[Task inputs — start]

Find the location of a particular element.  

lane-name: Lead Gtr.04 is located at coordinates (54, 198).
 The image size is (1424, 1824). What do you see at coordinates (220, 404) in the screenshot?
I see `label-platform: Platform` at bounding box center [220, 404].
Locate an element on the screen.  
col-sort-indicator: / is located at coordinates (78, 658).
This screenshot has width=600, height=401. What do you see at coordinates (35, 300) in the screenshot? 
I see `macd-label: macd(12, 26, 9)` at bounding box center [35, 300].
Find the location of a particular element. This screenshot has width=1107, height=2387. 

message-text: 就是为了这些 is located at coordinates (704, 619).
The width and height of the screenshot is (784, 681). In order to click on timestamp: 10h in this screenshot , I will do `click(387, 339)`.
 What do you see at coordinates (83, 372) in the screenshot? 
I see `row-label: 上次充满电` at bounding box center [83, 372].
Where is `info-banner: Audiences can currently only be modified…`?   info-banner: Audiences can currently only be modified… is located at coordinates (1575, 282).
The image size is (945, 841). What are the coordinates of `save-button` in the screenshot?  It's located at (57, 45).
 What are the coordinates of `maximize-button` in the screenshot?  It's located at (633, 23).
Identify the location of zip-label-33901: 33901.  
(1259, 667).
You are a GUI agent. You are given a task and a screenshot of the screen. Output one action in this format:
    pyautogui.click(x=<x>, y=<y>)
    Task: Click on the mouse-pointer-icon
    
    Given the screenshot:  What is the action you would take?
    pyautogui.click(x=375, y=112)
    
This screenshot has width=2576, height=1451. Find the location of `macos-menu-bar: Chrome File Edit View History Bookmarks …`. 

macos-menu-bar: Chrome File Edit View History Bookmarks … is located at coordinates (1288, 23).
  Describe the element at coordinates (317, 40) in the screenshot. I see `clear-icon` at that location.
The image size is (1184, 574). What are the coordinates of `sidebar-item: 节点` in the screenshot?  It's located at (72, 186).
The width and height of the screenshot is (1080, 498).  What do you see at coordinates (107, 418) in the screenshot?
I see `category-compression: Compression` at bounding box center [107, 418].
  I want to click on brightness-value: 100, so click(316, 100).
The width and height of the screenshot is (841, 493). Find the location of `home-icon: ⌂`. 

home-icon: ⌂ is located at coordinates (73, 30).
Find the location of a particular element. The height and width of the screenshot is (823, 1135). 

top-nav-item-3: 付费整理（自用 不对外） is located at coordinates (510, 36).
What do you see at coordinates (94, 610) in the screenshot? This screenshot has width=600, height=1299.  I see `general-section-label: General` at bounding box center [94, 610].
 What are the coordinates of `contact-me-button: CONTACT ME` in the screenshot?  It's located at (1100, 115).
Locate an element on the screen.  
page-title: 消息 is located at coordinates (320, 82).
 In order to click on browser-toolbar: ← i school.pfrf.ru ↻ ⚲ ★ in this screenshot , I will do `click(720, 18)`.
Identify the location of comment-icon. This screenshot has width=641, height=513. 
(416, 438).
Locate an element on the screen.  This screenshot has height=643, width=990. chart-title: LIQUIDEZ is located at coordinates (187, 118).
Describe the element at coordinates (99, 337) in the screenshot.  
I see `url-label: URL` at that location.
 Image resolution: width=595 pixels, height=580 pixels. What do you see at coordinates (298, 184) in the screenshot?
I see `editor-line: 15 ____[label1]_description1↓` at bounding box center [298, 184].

[Task inputs — finish]

=== Task brief ===
Repeat the records above, word for word.

=== Solution for this problem ===
Find the location of a particular element.  

lane-name: Lead Gtr.04 is located at coordinates (54, 198).
 The image size is (1424, 1824). What do you see at coordinates (220, 404) in the screenshot?
I see `label-platform: Platform` at bounding box center [220, 404].
Locate an element on the screen.  
col-sort-indicator: / is located at coordinates (78, 658).
This screenshot has width=600, height=401. What do you see at coordinates (35, 300) in the screenshot? 
I see `macd-label: macd(12, 26, 9)` at bounding box center [35, 300].
Find the location of a particular element. This screenshot has width=1107, height=2387. 

message-text: 就是为了这些 is located at coordinates (704, 619).
The width and height of the screenshot is (784, 681). In order to click on timestamp: 10h in this screenshot , I will do `click(387, 339)`.
 What do you see at coordinates (83, 372) in the screenshot? 
I see `row-label: 上次充满电` at bounding box center [83, 372].
Where is `info-banner: Audiences can currently only be modified…`?   info-banner: Audiences can currently only be modified… is located at coordinates (1575, 282).
The image size is (945, 841). What are the coordinates of `save-button` in the screenshot?  It's located at (57, 45).
 What are the coordinates of `maximize-button` in the screenshot?  It's located at (633, 23).
Identify the location of zip-label-33901: 33901.  
(1259, 667).
You are a GUI agent. You are given a task and a screenshot of the screen. Output one action in this format:
    pyautogui.click(x=<x>, y=<y>)
    Task: Click on the mouse-pointer-icon
    
    Given the screenshot:  What is the action you would take?
    pyautogui.click(x=375, y=112)
    
This screenshot has width=2576, height=1451. Find the location of `macos-menu-bar: Chrome File Edit View History Bookmarks …`. 

macos-menu-bar: Chrome File Edit View History Bookmarks … is located at coordinates (1288, 23).
  Describe the element at coordinates (317, 40) in the screenshot. I see `clear-icon` at that location.
The image size is (1184, 574). What are the coordinates of `sidebar-item: 节点` in the screenshot?  It's located at (72, 186).
The width and height of the screenshot is (1080, 498).  What do you see at coordinates (107, 418) in the screenshot?
I see `category-compression: Compression` at bounding box center [107, 418].
  I want to click on brightness-value: 100, so click(316, 100).
The width and height of the screenshot is (841, 493). Find the location of `home-icon: ⌂`. 

home-icon: ⌂ is located at coordinates (73, 30).
Find the location of a particular element. The height and width of the screenshot is (823, 1135). 

top-nav-item-3: 付费整理（自用 不对外） is located at coordinates (510, 36).
What do you see at coordinates (94, 610) in the screenshot? This screenshot has width=600, height=1299.  I see `general-section-label: General` at bounding box center [94, 610].
 What are the coordinates of `contact-me-button: CONTACT ME` in the screenshot?  It's located at (1100, 115).
Locate an element on the screen.  
page-title: 消息 is located at coordinates (320, 82).
 In order to click on browser-toolbar: ← i school.pfrf.ru ↻ ⚲ ★ in this screenshot , I will do `click(720, 18)`.
Identify the location of comment-icon. This screenshot has width=641, height=513. 
(416, 438).
Locate an element on the screen.  This screenshot has height=643, width=990. chart-title: LIQUIDEZ is located at coordinates (187, 118).
Describe the element at coordinates (99, 337) in the screenshot.  
I see `url-label: URL` at that location.
 Image resolution: width=595 pixels, height=580 pixels. What do you see at coordinates (298, 184) in the screenshot?
I see `editor-line: 15 ____[label1]_description1↓` at bounding box center [298, 184].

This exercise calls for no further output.